Un giorno uggioso di 40 anni fa moriva, a Venezia, il poeta statunitense Ezra Pound. In quel 1° novembre del 1972, in un rito spettrale, una gondola nera attraversava la laguna, diretta al cimitero dell’isola di san Michele, e portava la bara dello scrittore che, con i Cantos, rivoluzionò la letteratura contemporanea.
Il padre di tutte le avanguardie aveva deciso di abitare nella Serenissima, fra le calli, senza auto né stress, la più tradizionalista di tutte le città. Tornato dalla lunga prigionia negli Stati Uniti (12 anni di manicomio criminale per aver trasmesso decine di radiodiscorsi dalla radio italiana durante la Seconda Guerra Mondiale), si era chiuso in un ermetico tempus tacendi, la sua ultima ed estrema protesta contro il mondo moderno.
Per ricordare la figura di questo poeta immenso, si sono svolte e sono in programma una serie di iniziative in tutto il mondo. In Italia, sua patria d’elezione, si celebra l’anniversario con proiezioni di filmati, tavole rotonde e la ripubblicazione di una sua opera fondamentale, Carta da Visita (Bietti, pp. 108, euro 14).
Ben più di un semplice «biglietto» introduttivo, questo pamphlet, scritto negli anni Quaranta in italiano e da tempo irreperibile nelle librerie, fornisce l’occasione per riscoprire le idee politiche ed economiche del poeta. Come si evince dal titolo, l’opuscolo, introdotto da un brillante e approfondito testo di Luca Gallesi, può essere considerato un “bignamino” e una presentazione per i non addetti ai lavori delle principali teorie sociali di Pound. Da buon americano il Miglior Fabbro parte dall’idea di libertà: «Mille candele insieme fanno splendore. La luce di nessuna candela danneggia la luce di un’altra». Passa a ciò che un poeta non può rinunciare, la precisione linguistica: «In principio era la parola: e la parola veniva tradita».
Esalta l’iconografia religiosa: «Le immagini degli dèi, o i mosaici bizantini, inducevano l’anima alla contemplazione, conservavano la tradizione della luce indivisa». Maledice i maneggi dei banchieri: «Gli usurai, nel loro secolo osceno e buio pesto, creavano questa satanica transubstanziazione, la loro messa nera del danaro».
In questi anni tragici era proprio l’economia uno dei chiodi fissi del poeta. In quelle che vengono considerate osservazioni bizzarre di un «economista eretico», Pound in realtà mette in campo alcune idee interessanti, che potrebbero avere inaspettati sviluppi anche nel mondo frenetico della globalizzazione.

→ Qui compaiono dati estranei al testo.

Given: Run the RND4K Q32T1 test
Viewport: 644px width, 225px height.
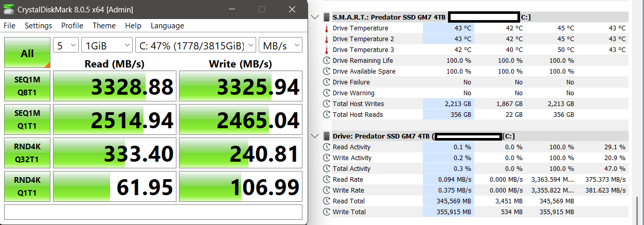Looking at the screenshot, I should pyautogui.click(x=27, y=152).
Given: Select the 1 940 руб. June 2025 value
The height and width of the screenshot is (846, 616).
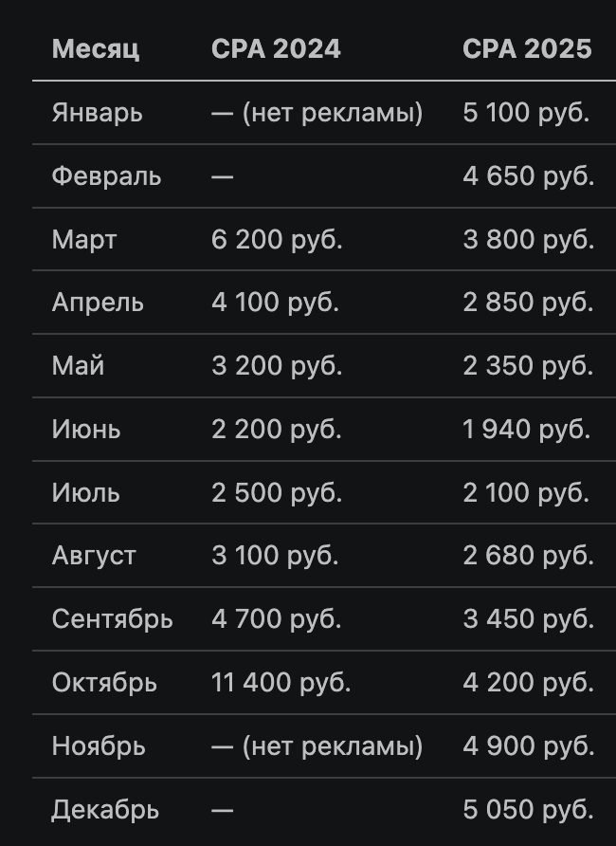Looking at the screenshot, I should click(526, 430).
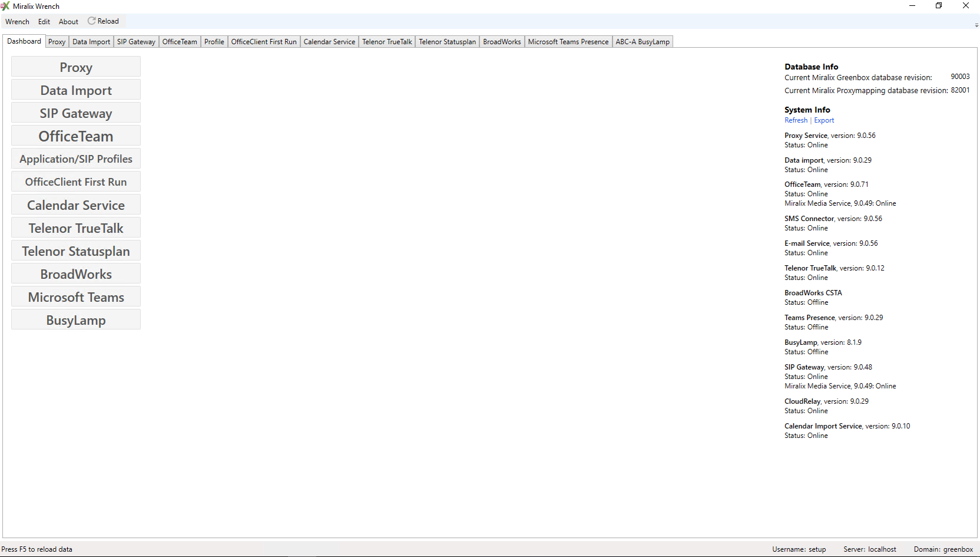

Come quella della moneta affrancabile, un metodo pratico e semplice per far circolare il denaro, un consumismo sano, che secondo Pound permetterebbe una veloce e dinamica distribuzione della ricchezza.
Il poeta descrive così questa idea, teorizzata dall’economista socialista Silvio Gesell negli anni Venti, nel suo americano italianizzato: «Affrancare mensilmente ogni biglietto con un francobollo al valore dell’1% del valore nominativo del biglietto, costituendo così una rendita al paese, uguale a 12% annuo della nuova moneta messa in circolazione (…). Gesell mirava all’aumentata velocità della circolazione, arguendo che la moneta non deve godere privilegi non goduti dalle merci. Una moneta che viene tassata se non è stata spesa entro il mese non stagna. La mentalità governativa, amministrativa, o statale, vede nella affrancabilità un mezzo di tassare il pubblico, ma anche di evitare altre tasse sino a una cifra uguale al valore delle marchette da fissare (…). Ogni somma di moneta, emessa, si annulla in cento mesi, quindi ci protegge – in un certo modo – dall’inflazione».

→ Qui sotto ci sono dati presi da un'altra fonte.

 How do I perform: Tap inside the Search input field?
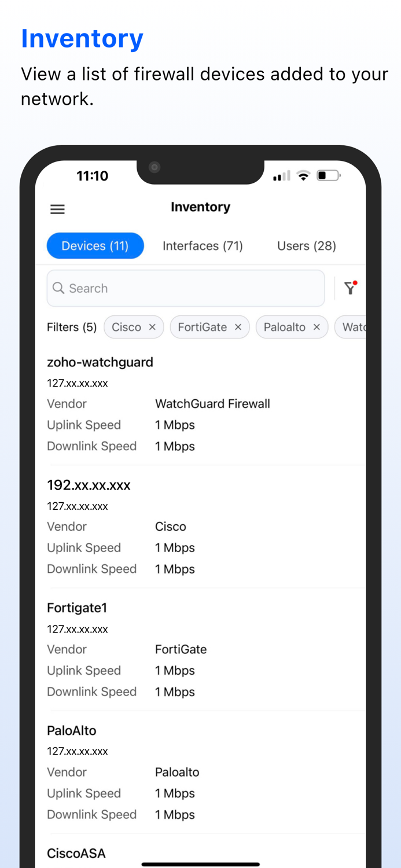pos(174,288)
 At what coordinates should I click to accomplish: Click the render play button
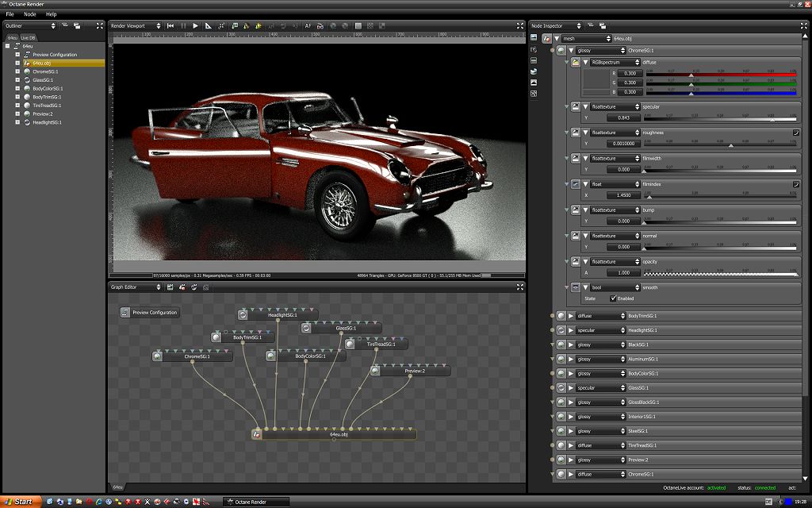point(196,26)
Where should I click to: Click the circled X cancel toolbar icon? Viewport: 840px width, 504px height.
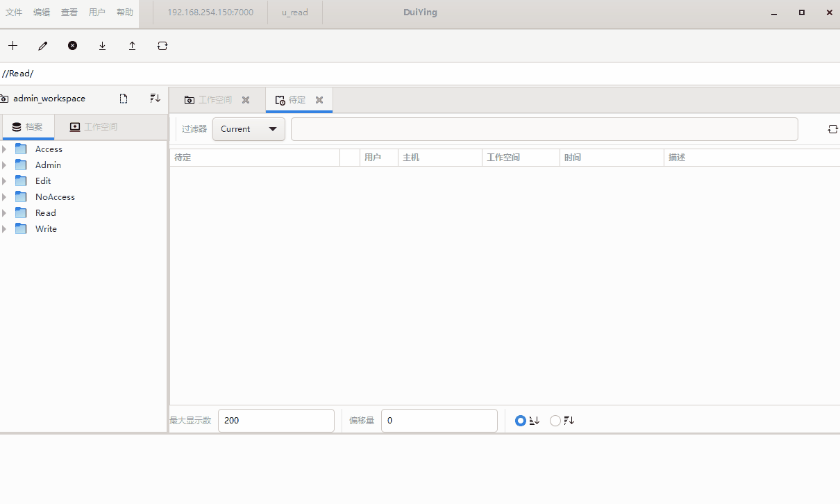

I problemi del 1942 non erano molto diversi da quelli di oggi: tassazione eccessiva, inflazione, distribuzione iniqua delle ricchezze. A questi problemi per Pound la moneta affrancabile potrebbe fornire una soluzione, anche se, per motivi di risparmio, sarebbe stata affiancata a una moneta che invece non scade col tempo. Economia poetica? Follia letteraria o stravagante saggezza? Quello di Carta da Visita è comunque Pound in tutto il suo bizzarro splendore, tra Confucio, Dante e Jefferson. È soprattutto un Pound accessibile, meno ermetico del complicato puzzle di parole, citazioni e ideogrammi dei Cantos.